Ah, Hollywood Scientists… Always poking into things man was not mean to. And it’s no spoiler to say that you are the monster, that your goal is to escape in order to eat the world, and I am very down for that.

See these guys? They’re fucked.

Carrion, essentially, is a metroidvania (That sort of game where you move around a world, unlocking abilities, solving puzzles, and opening doors to progress) in which you are a wriggling, tentacular mass of teeth and animal hate, able to eat people, throw things (and people around), and later, do all sorts of nasty things to people. But that is spoilers, even if the ending…

Look, what are you going to expect when you have a potentially world eating monster, and that monster is the protagonist? You’ve got a 50/50 shot, I reckon, of being completely right. Especially if you’ve watched movies like Invasion of the Bodysnatchers or, pertinently, John Carpenter’s The Thing (the original, not the prequel.)

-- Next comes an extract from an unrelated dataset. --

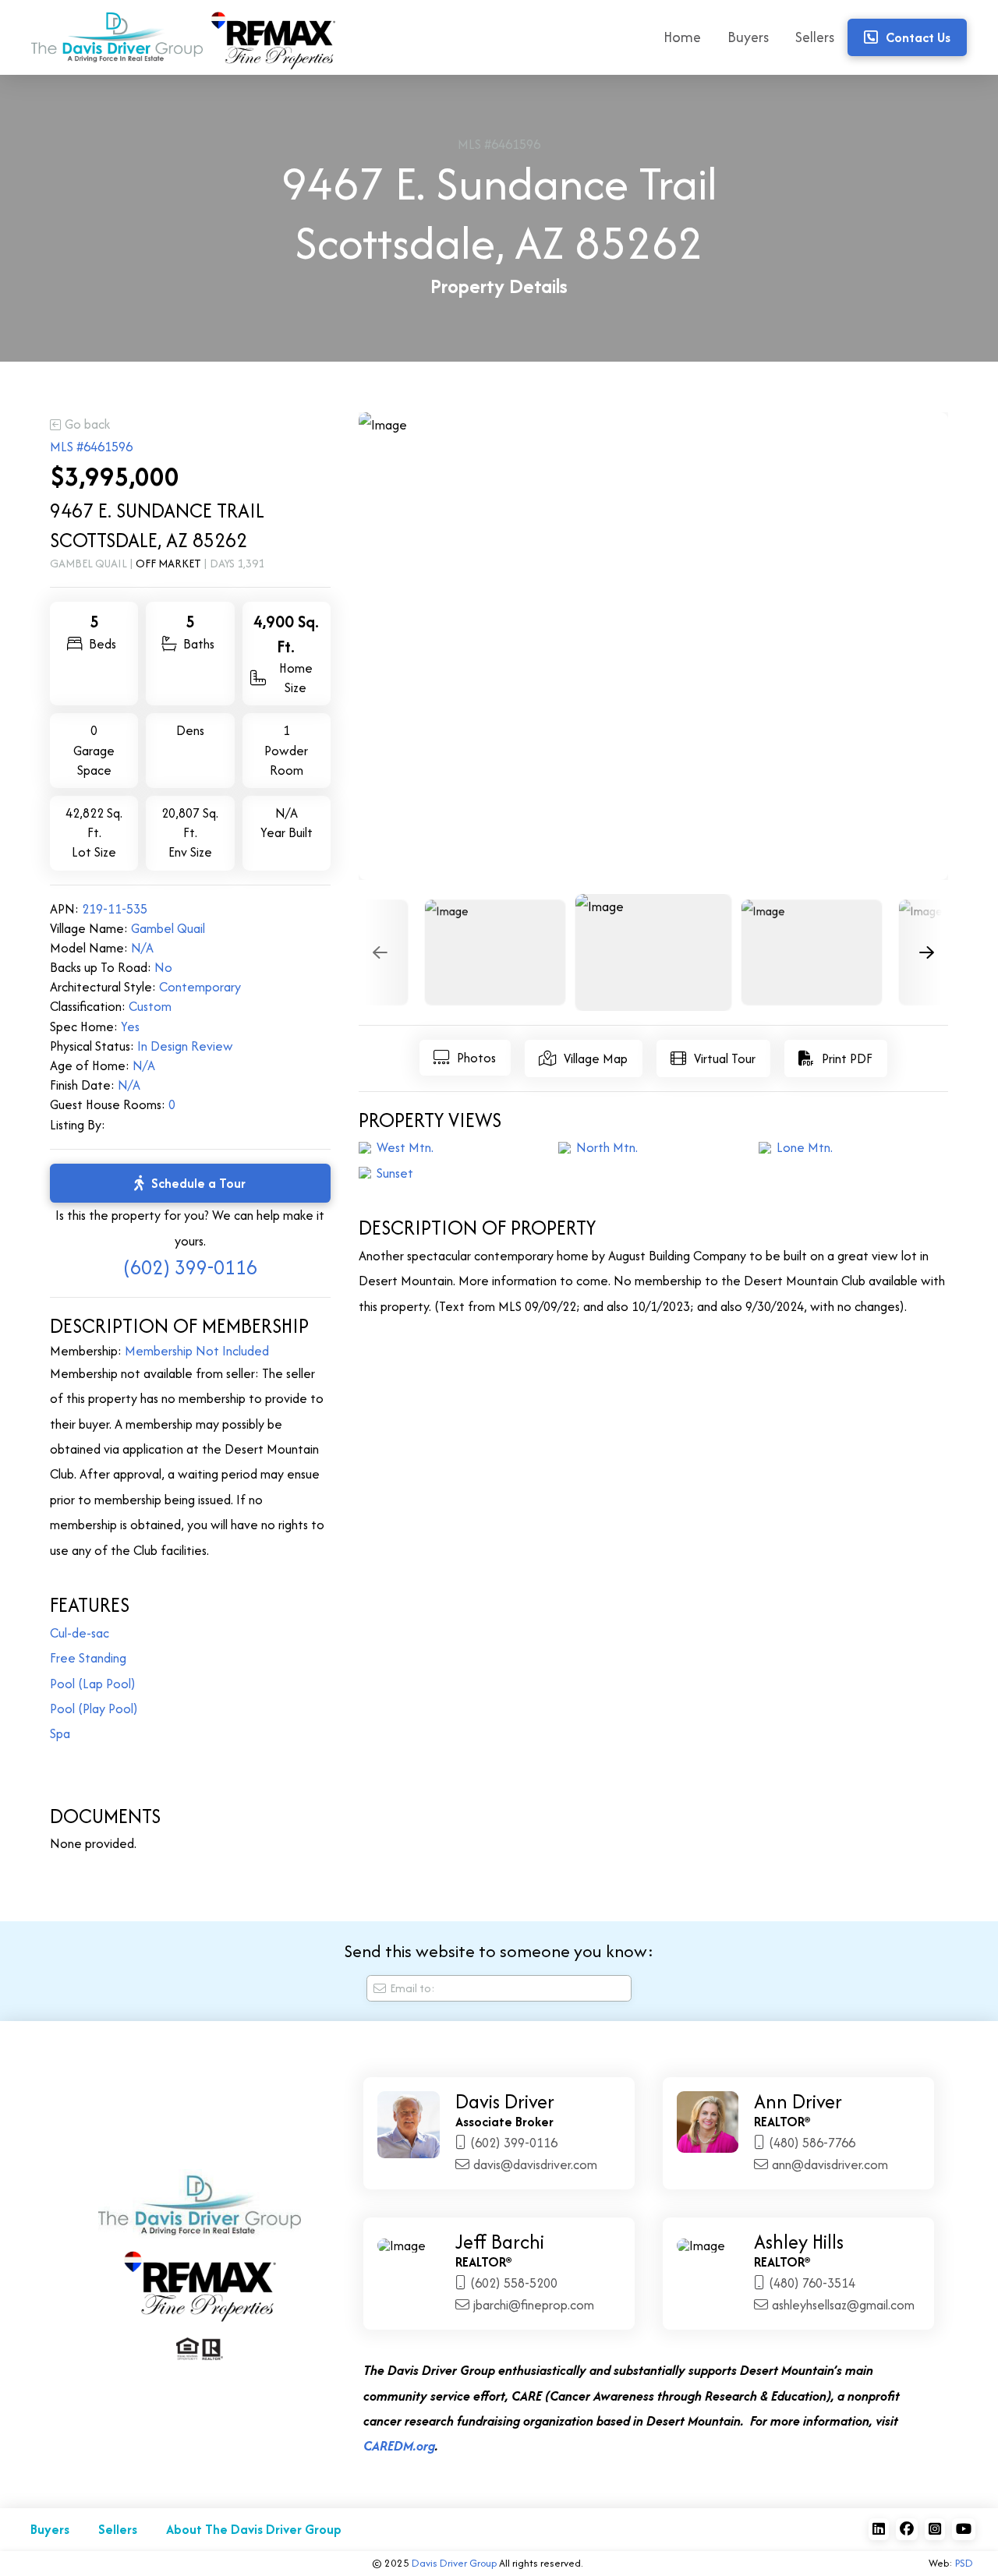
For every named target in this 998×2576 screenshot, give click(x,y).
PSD (964, 2563)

This guy? Not going to have a good time. In fact, they’re fucked. Although sadly inedible.

Aesthetically… Damn… The whipping, whistling noises of your tentacular body, the screams, the growls, the dark, brooding music (that spikes into sharp stings or combat music, depending)… If there was something I could point at and say “This was done most excellently, it would be the soundscape. Visually, it’s fairly clear, and you learn very quickly what items do, even if the map… Is nonexistent. The pixel characters aren’t characterful, per se, although they have differing looks… But that’s fine, because they’re prey.

Well, most of them are. Once you get into the late game, encounters become more deadly. You have more tools to deal with them, but just being a hammer made of tentacles, spikes, and death doesn’t quite cut it. You have to act smart. And the puzzles require you to use all three of your mass levels, each with differing powers available, to get through.

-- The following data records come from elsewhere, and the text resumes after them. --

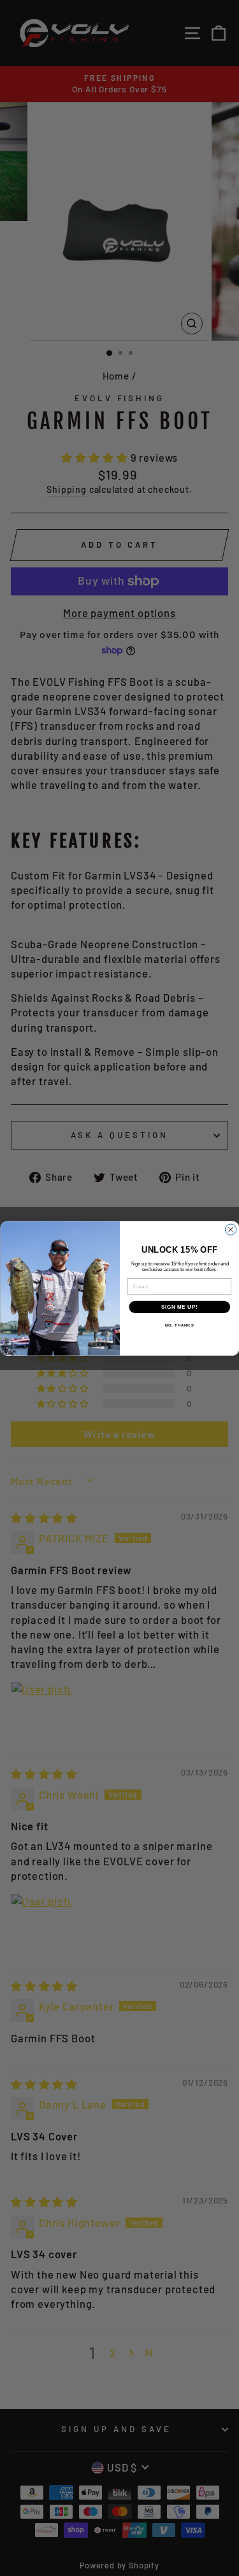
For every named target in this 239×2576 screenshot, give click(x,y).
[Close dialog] (230, 1229)
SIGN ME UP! (179, 1306)
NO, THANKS (179, 1325)
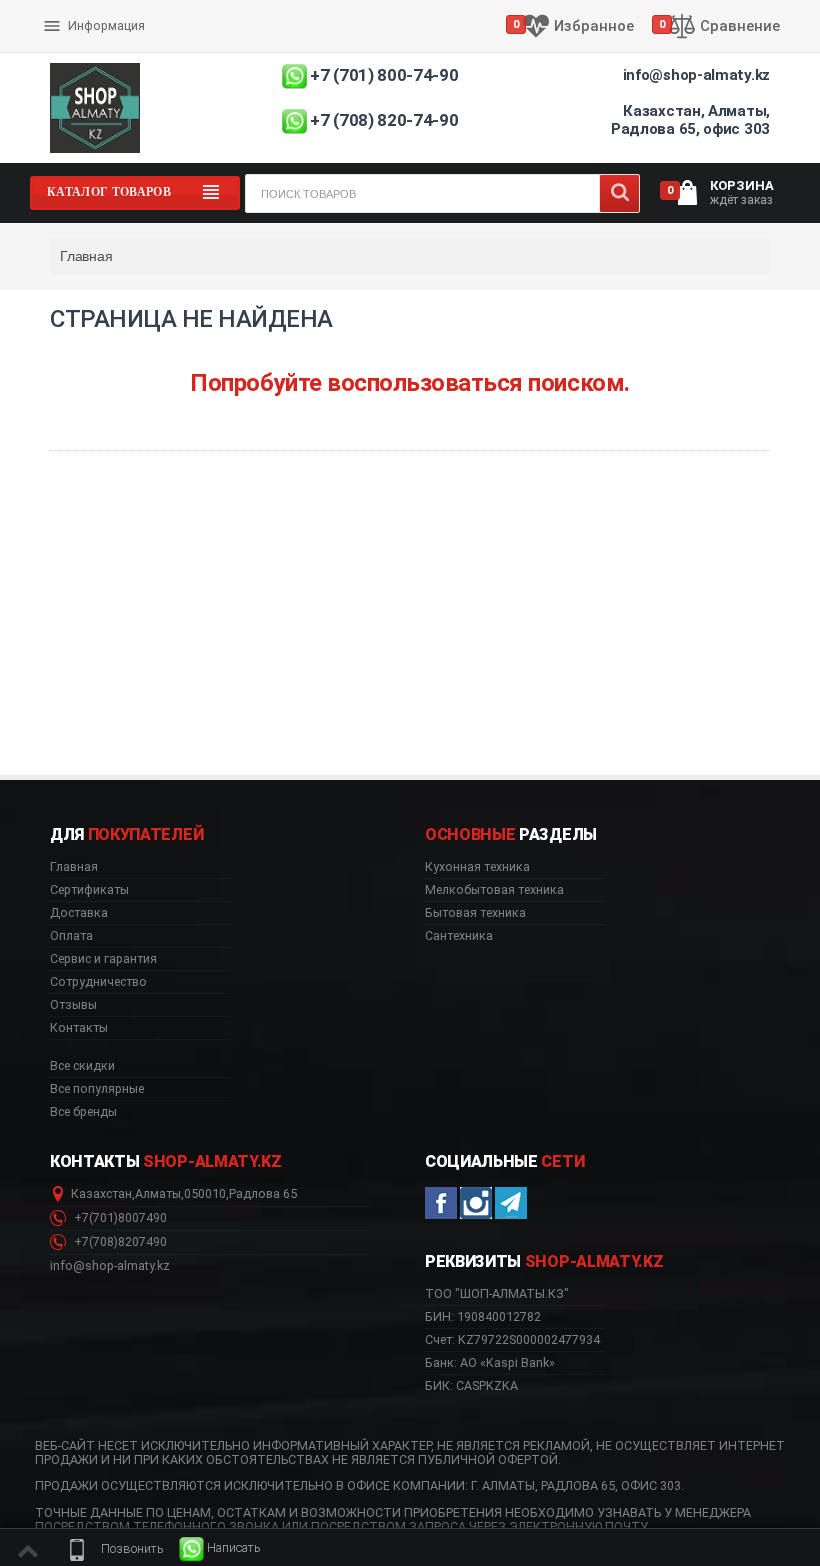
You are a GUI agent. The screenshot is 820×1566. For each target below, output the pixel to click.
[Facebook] (441, 1203)
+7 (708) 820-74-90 (384, 120)
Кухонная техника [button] (477, 867)
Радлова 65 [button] (263, 1194)
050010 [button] (205, 1194)
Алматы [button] (158, 1194)
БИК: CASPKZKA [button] (471, 1385)
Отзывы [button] (73, 1005)
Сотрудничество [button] (98, 982)
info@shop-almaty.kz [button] (110, 1266)
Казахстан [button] (101, 1194)
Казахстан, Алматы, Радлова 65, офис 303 (690, 120)
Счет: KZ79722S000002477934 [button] (512, 1339)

These folks, being unarmed, are especially fucked. But their bodies are a good backup in case you need to replenish health without saving.

It’s a pleasure then, to see mouse controls that are responsive.

As to the story, well… It’s all shown and not told, it isn’t terribly complex, but it works. People may well critique it for being short, or the lack of map confusing them… But the checkpoint saves are fair, the aesthetic overall is brutal, bloody, and brooding, and… Yeah, I do love me a game with a villain protagonist, a monster counts, it’s tightly designed, and I’d rather that over a 120 hour game, 80 (at best) of which is padding. Recommended.

Does anyone else remember how creepy the whipping, whistling noises the Thing made during the dog scene? Yeah, you probably do. It was awesome!